Opinion 87-03

 

Topic:          Disqualification; family relationship; judge’s brother is a member of law firm and Public Defender’s Office. The lawyer-brother law firm consists of the brother and at least four other attorneys who practice in that city court. Three of those other attorneys are employed as part-time members of a staff of eleven attorneys known as the County Public Defender’s Office, in addition to their private practice.

 

Digest:         The Acting Judge of a City Court, where 2 full-time judges also preside, should disqualify himself from cases in which his lawyer-brother’s partners or associates appear, whether in their capacities as private practitioners and as part-time members of the Public Defender’s staff, but as to the latter, disclosure on the record and written consent of all parties to permit judge to preside would suffice.

 

Rules:          Canon 2; Canon 3(C)(d)(ii); Rule 100.2; Rule 100.3(c)(1); Canon 3(1)(d)(iii); Rule 100.3(c)(iv)(b); Canon 3(D); Rule 100.3(d).


Opinion:


         While Canon 3(C)(d)(ii) of the Code of Judicial Conduct mandates that the judge disqualify himself or herself in a case in which the judge’s brother is acting as the attorney, the Commentary to that provision indicates that it does not require a per se disqualification in all cases in which a lawyer affiliated with the lawyer-brother’s firm appears. However, both Canon 3 and §100.3(c)(1) of the Rules of the Chief Administrator of the Courts require that a judge disqualify himself or herself in a proceeding in which the judge’s “impartiality might reasonably be questioned,” including but not limited to instances where the judge’s lawyer-relative has an interest in the law firm “that could be substantially affected by the outcome of the proceeding” [Canon 3(1)(d)(iii); Rule 100.3(c)(iv)(b)].


         Relating these precepts to the particular questions posed here, the Committee believes that because of the brother-lawyer’s partnership interest in the firm, the judge should, as a matter of course, disqualify himself in all cases in which any partner or associate of his brother’s firm appears in his or her capacity as a private practitioner. Since there are two other full time judges available in the court involved, no prejudice to litigants or disruption of orderly court procedures would ensue by reason of the Acting Judge’s recusal in those cases.

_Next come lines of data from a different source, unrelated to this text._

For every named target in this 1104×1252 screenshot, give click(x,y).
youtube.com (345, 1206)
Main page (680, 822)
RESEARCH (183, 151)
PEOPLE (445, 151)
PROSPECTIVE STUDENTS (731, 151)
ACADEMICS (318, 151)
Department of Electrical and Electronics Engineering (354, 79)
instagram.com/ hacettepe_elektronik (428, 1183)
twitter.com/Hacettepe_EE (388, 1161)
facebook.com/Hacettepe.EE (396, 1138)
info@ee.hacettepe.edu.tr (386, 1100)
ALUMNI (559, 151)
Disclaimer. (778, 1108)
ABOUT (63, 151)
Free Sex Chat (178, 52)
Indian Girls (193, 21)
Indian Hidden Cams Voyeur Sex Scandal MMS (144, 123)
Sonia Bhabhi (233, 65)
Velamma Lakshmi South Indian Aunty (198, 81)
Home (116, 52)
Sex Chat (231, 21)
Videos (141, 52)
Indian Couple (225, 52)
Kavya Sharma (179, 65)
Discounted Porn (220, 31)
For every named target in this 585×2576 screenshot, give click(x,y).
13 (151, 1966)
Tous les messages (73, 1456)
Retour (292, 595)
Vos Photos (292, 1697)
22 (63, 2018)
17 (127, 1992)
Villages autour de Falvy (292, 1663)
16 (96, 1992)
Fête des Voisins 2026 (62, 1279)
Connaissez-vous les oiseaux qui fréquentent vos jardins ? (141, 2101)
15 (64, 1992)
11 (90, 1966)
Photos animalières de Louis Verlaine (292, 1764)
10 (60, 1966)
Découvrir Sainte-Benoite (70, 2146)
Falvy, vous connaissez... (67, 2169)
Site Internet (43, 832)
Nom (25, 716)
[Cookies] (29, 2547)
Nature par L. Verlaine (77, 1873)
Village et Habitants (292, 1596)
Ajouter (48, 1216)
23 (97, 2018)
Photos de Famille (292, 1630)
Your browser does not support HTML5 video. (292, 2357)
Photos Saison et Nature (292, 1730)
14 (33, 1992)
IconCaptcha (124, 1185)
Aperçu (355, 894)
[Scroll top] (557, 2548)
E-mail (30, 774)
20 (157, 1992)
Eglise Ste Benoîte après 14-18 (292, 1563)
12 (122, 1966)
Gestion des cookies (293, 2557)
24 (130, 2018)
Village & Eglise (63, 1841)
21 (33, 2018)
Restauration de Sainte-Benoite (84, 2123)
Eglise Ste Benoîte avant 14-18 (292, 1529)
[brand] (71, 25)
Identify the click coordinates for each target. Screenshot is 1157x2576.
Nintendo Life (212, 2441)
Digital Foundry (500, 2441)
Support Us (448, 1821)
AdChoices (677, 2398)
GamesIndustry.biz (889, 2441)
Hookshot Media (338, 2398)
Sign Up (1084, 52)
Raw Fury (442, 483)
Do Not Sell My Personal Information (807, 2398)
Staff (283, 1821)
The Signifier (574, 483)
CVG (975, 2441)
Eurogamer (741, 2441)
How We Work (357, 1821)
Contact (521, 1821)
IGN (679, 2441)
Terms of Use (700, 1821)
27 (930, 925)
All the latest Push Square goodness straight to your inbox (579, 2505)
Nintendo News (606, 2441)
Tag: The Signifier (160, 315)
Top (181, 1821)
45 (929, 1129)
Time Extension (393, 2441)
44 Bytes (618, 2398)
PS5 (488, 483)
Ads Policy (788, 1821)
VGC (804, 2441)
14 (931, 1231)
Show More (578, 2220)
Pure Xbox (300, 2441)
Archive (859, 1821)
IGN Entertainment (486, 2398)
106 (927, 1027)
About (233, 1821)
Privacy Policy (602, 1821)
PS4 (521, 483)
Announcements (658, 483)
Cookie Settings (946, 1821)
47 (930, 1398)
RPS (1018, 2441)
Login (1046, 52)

         With respect to whether the judge’s recusal is similarly indicated where the brother’s partners or associates appear in their capacities as members of the Public Defender’s staff, reference is directed to Canon 2 and §100.2 of the Rules of the Chief Administrator which require a judge at all times to conduct himself or herself in a manner that promotes public confidence in the integrity and impartiality of the judiciary, that is, not only to avoid impropriety but also the appearance of impropriety, and specifically prohibits a judge from allowing his or her family relationships to influence his or her judicial conduct or judgment, or conveying or permitting others to convey the impression that they are in a special position to influence the judge.


         While these considerations would not automatically mandate disqualification in cases where the lawyer-brother’s partners or associates appear as members of the Public Defender’s office, under the circumstances here prevailing – i.e., availability of other judges, the comparatively small size of the community, the limited size of the firm and the potential for the appearance of impropriety – it is recommended that the judge disqualify himself in these cases as well.


         It is noted that §100.3(d) of the Chief Administrator’s Rules and Canon 3(D) provide an alternative to disqualification in situations such as these. Instead of withdrawing from the proceeding, the judge may disclose on the record the basis of the disqualification and if, based on such disclosure, all parties and lawyers agree in writing that the judge’s relationship is immaterial, then the judge may participate in the proceeding. It is suggested that this procedure may be particularly appropriate and recommended in those cases where the brother’s associates appear in their public defender roles, but less desirable and not recommended in instances where they appear in their private practice capacities.


         This Opinion is advisory only and does not bind either the Office of Court Administration or the Commission of Judicial Conduct.